* Required work *
Below are records to repeat exactly; do not include any pictures.

* Source data *
══════════════════════════════

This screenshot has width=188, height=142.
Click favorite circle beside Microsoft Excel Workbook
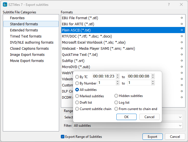tap(182, 43)
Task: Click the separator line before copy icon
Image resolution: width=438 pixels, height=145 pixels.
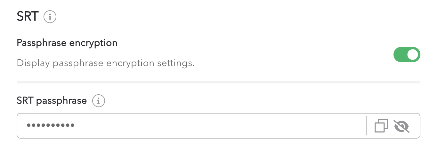Action: coord(366,126)
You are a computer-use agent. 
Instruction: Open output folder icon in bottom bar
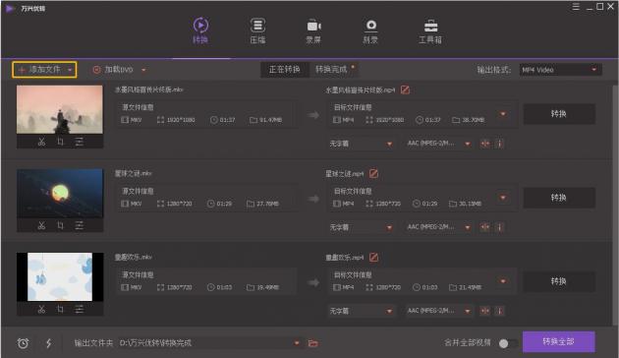[313, 343]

══════════════════════════════

* Answer box *
This screenshot has width=188, height=142.
Click favorite circle beside Microsoft Excel Workbook
tap(182, 43)
Task: Click the separator line before copy icon
Image resolution: width=438 pixels, height=145 pixels.
Action: coord(366,126)
You are a computer-use agent. 
Instruction: Open output folder icon in bottom bar
[313, 343]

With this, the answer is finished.